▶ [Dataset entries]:
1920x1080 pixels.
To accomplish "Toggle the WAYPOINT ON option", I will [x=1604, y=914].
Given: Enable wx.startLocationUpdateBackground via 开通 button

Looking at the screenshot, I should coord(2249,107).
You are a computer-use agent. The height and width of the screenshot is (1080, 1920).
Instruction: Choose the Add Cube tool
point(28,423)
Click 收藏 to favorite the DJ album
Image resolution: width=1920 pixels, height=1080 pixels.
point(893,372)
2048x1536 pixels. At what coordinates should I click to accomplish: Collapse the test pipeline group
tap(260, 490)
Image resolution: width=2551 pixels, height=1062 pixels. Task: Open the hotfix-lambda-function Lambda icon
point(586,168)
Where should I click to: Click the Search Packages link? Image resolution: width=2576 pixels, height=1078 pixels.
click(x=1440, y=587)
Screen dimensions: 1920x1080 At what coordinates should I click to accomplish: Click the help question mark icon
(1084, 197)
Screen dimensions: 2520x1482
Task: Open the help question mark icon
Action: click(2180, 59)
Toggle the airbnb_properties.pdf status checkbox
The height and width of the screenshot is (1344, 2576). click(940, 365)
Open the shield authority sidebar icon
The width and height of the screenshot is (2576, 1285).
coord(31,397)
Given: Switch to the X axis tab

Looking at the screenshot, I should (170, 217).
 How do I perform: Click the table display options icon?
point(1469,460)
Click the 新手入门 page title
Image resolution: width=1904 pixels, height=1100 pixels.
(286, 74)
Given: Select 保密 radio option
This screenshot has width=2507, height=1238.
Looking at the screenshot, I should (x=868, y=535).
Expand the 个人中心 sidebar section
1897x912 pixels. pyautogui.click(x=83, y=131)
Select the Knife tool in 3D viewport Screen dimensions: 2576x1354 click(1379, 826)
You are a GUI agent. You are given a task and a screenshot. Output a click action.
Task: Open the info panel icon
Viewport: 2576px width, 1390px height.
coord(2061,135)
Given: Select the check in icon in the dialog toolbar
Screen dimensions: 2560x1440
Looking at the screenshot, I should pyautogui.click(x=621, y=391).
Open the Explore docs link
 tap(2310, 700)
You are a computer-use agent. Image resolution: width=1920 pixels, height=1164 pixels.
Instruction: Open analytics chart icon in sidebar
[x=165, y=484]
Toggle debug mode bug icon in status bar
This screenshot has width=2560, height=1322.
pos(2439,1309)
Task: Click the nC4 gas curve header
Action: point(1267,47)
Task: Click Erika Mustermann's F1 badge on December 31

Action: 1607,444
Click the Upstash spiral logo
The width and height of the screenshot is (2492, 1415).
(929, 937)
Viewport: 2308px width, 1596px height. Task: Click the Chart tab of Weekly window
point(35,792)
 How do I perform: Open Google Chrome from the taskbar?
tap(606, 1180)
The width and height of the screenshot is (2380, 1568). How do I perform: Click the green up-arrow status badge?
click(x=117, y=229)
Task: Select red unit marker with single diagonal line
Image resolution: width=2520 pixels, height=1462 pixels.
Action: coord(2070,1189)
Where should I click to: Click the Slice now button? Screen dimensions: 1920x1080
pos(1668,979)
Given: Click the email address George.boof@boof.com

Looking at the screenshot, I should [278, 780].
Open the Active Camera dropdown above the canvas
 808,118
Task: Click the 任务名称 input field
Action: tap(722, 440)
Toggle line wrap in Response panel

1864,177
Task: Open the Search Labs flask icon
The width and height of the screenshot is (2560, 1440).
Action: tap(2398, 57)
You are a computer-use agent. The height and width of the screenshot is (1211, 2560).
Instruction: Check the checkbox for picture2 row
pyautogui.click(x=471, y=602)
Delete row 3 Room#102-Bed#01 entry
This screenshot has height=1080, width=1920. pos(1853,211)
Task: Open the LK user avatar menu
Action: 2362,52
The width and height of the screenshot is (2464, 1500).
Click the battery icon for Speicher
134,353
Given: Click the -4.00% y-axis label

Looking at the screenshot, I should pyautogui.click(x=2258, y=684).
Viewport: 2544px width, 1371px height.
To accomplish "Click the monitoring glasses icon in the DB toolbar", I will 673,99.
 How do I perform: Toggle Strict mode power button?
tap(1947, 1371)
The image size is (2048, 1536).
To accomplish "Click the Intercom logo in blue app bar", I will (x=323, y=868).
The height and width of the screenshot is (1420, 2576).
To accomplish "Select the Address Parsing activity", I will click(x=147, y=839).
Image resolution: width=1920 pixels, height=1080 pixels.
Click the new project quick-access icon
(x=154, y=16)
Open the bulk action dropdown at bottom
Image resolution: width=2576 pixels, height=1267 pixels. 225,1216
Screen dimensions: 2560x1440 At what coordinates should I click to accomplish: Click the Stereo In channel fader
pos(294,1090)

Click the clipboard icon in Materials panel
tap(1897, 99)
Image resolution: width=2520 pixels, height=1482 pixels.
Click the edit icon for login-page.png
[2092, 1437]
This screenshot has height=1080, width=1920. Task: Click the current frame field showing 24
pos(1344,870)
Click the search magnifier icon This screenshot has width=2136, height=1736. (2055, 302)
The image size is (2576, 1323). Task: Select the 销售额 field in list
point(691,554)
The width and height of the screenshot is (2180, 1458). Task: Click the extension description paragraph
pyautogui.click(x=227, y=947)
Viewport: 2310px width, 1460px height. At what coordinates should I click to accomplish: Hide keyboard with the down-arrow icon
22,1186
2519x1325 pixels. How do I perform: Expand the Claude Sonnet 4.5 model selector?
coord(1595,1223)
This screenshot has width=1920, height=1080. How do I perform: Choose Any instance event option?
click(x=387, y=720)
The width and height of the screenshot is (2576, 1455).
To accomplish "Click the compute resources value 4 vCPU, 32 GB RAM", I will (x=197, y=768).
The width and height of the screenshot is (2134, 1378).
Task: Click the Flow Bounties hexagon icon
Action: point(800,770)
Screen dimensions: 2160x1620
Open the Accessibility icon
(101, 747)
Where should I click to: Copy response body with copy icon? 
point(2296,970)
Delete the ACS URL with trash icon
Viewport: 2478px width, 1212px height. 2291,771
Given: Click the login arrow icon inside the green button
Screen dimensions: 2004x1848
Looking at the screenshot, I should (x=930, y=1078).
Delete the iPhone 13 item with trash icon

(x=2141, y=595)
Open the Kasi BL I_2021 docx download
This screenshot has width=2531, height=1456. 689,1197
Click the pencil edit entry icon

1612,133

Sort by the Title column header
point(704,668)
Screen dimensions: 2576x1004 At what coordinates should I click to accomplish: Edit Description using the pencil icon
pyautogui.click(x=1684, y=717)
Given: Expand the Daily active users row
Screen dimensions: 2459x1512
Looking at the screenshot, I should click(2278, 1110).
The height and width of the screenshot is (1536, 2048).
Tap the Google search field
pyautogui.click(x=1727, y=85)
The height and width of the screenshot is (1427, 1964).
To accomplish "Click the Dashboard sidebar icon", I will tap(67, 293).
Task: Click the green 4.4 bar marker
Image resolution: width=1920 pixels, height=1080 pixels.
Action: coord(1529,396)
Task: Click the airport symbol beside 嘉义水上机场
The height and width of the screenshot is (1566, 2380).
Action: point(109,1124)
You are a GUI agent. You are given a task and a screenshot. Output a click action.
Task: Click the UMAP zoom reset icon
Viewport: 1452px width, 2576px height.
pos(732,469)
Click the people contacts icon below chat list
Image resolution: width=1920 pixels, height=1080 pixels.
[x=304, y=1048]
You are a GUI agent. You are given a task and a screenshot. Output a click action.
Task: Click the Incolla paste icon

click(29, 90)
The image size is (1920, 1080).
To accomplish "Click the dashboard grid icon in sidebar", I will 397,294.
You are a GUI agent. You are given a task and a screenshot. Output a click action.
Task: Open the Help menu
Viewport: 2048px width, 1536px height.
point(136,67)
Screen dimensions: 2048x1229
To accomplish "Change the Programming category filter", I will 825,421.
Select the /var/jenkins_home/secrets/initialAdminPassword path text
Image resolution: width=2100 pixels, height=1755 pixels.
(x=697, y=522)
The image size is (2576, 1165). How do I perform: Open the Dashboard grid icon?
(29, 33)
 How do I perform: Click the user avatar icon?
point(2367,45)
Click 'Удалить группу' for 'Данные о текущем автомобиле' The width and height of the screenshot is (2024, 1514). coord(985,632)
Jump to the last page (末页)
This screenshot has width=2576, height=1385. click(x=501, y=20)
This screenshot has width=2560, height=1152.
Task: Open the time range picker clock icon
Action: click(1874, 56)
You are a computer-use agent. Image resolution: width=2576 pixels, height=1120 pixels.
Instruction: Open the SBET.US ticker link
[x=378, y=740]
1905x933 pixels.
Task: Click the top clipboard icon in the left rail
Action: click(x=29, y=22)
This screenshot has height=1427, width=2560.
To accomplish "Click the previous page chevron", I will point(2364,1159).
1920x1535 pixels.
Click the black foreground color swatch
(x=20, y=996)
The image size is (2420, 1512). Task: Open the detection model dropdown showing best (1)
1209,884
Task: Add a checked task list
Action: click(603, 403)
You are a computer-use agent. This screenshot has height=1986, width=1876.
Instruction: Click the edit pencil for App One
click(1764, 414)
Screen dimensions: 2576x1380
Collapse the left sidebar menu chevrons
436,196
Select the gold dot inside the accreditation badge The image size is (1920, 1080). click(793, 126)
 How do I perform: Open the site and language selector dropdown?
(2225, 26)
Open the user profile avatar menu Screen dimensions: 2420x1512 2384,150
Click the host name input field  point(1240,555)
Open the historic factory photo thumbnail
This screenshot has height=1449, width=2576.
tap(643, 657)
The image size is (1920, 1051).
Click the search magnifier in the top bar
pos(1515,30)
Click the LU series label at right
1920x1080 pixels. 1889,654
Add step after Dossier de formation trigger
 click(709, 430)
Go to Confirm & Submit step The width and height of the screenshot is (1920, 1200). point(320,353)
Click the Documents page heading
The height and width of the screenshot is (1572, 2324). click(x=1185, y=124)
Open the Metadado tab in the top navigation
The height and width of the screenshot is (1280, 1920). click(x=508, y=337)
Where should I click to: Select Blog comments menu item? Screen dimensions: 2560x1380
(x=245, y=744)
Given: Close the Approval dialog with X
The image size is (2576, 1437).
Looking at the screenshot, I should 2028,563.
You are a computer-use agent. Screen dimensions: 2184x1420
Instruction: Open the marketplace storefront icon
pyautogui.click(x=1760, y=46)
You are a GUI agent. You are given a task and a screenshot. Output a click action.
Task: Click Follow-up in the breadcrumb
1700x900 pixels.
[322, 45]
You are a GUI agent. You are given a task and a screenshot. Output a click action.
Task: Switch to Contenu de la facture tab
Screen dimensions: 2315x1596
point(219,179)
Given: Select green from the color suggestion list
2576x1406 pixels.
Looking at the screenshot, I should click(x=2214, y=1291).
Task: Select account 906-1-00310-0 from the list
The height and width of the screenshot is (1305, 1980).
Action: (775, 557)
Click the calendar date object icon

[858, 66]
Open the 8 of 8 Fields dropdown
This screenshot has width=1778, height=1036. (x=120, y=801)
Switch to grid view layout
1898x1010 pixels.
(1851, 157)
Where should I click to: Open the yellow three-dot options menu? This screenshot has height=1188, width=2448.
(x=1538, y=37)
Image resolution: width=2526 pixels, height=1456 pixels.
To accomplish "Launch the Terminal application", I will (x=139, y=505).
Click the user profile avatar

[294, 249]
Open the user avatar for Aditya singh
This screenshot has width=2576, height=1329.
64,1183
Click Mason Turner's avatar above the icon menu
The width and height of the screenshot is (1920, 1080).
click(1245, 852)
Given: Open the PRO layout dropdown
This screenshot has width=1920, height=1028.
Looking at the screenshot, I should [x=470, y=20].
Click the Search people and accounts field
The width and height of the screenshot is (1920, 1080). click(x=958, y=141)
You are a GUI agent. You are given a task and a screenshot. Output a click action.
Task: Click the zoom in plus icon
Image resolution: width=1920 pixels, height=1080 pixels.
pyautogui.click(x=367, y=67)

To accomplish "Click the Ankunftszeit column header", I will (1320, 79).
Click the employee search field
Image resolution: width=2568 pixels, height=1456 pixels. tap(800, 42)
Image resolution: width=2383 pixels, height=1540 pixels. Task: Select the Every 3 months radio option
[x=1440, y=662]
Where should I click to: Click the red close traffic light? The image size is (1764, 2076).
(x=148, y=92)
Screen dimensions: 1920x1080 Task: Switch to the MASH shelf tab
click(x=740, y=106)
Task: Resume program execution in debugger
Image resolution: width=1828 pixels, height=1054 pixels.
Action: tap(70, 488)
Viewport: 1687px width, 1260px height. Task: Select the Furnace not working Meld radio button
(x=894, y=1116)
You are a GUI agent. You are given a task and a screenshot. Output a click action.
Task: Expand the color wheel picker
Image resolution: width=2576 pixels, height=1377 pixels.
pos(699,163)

▶ [What you have to do]: Whenever a line in the data holds "dialog", copy that line.

▶ [Completed exercise]:
Given: Select the check in icon in the dialog toolbar
Given: Close the Approval dialog with X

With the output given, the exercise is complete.